■ TASK INSTRUCTIONS:
Starting at the line that contains "Where should I click to: Go", set down each line exactly until the records end, keeping both ends and adding nothing.

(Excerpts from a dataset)
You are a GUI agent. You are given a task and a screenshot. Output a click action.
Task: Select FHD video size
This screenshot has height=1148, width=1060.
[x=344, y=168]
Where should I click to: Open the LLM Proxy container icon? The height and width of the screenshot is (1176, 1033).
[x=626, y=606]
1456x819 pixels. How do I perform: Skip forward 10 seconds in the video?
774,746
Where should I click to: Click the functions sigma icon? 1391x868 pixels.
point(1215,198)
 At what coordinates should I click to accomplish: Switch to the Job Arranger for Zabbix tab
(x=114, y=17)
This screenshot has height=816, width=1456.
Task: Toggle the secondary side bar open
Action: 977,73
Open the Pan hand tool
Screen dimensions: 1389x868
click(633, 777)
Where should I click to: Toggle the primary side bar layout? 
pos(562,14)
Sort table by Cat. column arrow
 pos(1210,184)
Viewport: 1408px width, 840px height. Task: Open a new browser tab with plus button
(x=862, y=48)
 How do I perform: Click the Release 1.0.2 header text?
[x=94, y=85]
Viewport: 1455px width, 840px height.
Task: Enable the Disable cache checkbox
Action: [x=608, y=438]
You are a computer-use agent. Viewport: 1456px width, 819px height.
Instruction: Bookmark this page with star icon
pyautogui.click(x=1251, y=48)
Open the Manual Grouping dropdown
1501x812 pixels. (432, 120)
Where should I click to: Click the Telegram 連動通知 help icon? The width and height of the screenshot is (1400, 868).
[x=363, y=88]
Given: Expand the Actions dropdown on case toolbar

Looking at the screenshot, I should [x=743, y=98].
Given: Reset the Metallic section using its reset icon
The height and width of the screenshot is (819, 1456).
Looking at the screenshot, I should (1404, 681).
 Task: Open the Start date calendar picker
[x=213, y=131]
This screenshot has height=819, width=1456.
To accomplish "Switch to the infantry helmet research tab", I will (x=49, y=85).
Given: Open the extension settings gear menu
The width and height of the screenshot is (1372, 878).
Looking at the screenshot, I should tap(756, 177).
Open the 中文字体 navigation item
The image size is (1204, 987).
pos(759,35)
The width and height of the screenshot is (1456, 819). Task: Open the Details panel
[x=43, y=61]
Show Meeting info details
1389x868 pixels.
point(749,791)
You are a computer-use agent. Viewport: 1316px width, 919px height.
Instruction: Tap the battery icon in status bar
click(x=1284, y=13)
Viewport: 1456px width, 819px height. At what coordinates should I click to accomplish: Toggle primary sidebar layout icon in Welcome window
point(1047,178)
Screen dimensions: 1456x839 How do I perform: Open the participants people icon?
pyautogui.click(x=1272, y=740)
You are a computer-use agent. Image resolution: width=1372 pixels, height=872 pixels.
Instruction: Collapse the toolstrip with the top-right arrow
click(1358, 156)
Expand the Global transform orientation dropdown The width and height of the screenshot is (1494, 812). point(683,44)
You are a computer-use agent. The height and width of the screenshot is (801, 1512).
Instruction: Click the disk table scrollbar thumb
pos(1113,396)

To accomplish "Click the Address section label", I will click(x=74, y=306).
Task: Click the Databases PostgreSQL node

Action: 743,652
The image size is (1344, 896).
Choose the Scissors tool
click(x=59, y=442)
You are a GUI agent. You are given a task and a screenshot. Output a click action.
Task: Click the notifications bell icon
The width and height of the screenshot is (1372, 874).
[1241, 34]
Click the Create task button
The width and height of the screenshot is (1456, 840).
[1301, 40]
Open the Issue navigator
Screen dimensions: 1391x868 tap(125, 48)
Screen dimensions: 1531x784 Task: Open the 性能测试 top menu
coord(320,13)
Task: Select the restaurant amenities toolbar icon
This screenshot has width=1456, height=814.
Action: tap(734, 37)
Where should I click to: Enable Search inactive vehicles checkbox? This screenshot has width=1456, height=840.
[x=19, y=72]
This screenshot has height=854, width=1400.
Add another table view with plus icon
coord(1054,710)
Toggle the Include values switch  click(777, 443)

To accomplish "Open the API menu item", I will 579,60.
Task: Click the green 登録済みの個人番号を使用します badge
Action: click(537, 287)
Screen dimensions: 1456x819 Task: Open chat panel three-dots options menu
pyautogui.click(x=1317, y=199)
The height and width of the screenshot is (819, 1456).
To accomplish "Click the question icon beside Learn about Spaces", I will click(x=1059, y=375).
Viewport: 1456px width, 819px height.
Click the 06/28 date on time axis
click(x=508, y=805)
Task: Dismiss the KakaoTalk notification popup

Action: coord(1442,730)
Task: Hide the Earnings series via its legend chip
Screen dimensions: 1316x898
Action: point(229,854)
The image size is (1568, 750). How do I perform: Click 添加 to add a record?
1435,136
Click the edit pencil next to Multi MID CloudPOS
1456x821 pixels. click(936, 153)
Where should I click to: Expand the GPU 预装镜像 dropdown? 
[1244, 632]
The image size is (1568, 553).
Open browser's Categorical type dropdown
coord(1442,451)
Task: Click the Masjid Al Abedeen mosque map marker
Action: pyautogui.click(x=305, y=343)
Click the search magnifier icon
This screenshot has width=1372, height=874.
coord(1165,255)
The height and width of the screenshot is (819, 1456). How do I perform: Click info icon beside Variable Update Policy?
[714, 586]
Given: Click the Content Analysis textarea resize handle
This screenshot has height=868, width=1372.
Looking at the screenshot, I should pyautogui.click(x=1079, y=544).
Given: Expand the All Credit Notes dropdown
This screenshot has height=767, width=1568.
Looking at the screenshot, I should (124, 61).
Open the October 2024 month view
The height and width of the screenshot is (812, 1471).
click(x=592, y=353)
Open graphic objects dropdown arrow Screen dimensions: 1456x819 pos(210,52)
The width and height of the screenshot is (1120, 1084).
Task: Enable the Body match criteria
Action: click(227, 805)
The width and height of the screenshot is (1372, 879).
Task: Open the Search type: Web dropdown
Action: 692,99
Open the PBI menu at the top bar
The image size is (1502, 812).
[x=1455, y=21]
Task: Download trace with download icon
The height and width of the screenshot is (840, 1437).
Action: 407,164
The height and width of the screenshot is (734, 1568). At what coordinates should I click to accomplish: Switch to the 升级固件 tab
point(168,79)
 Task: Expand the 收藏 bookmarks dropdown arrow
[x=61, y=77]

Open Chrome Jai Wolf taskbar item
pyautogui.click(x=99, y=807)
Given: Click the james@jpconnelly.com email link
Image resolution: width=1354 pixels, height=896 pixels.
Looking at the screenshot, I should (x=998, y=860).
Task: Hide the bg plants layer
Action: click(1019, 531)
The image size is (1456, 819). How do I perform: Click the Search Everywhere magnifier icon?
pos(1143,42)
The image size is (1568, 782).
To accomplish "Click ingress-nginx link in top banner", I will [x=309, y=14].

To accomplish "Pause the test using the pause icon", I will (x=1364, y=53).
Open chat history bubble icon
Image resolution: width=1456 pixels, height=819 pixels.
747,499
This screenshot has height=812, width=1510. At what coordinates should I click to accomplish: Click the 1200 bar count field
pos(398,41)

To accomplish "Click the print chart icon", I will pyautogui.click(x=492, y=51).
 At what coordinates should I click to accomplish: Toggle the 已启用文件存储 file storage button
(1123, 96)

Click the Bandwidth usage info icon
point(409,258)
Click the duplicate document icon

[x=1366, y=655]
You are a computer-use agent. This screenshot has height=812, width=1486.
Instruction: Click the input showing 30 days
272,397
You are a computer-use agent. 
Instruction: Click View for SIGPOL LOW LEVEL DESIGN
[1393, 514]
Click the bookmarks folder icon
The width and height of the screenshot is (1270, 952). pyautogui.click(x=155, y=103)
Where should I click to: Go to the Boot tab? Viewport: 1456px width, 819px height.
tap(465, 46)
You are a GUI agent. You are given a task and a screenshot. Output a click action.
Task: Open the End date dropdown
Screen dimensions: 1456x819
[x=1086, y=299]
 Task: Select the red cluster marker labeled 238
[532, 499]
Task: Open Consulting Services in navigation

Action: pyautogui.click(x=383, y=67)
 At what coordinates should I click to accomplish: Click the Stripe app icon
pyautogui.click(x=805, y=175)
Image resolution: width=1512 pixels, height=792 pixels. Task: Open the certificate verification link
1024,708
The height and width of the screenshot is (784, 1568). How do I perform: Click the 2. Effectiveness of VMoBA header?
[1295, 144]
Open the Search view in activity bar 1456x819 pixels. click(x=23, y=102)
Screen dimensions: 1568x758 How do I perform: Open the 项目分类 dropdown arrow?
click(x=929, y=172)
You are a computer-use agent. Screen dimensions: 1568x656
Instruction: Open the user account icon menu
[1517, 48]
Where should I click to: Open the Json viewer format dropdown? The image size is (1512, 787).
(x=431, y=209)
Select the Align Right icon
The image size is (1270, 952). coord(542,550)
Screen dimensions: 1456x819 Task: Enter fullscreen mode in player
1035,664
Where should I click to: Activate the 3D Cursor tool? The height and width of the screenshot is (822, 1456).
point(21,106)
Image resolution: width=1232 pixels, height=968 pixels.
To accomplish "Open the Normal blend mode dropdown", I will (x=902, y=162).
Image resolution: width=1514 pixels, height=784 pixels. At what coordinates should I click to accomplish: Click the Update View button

■ PROBLEM SOLUTION:
Where should I click to: Go to the Boot tab? Viewport: 1456px width, 819px height.
tap(465, 46)
You are a GUI agent. You are given a task and a screenshot. Output a click action.
Task: Open the End date dropdown
Screen dimensions: 1456x819
[x=1086, y=299]
 Task: Select the red cluster marker labeled 238
[532, 499]
Task: Open Consulting Services in navigation

Action: pyautogui.click(x=383, y=67)
 At what coordinates should I click to accomplish: Click the Stripe app icon
pyautogui.click(x=805, y=175)
Image resolution: width=1512 pixels, height=792 pixels. Task: Open the certificate verification link
1024,708
The height and width of the screenshot is (784, 1568). How do I perform: Click the 2. Effectiveness of VMoBA header?
[1295, 144]
Open the Search view in activity bar 1456x819 pixels. click(x=23, y=102)
Screen dimensions: 1568x758 How do I perform: Open the 项目分类 dropdown arrow?
click(x=929, y=172)
You are a computer-use agent. Screen dimensions: 1568x656
Instruction: Open the user account icon menu
[1517, 48]
Where should I click to: Open the Json viewer format dropdown? The image size is (1512, 787).
(x=431, y=209)
Select the Align Right icon
The image size is (1270, 952). coord(542,550)
Screen dimensions: 1456x819 Task: Enter fullscreen mode in player
1035,664
Where should I click to: Activate the 3D Cursor tool? The height and width of the screenshot is (822, 1456).
point(21,106)
Image resolution: width=1232 pixels, height=968 pixels.
To accomplish "Open the Normal blend mode dropdown", I will (x=902, y=162).
Image resolution: width=1514 pixels, height=784 pixels. At what coordinates should I click to accomplish: Click the Update View button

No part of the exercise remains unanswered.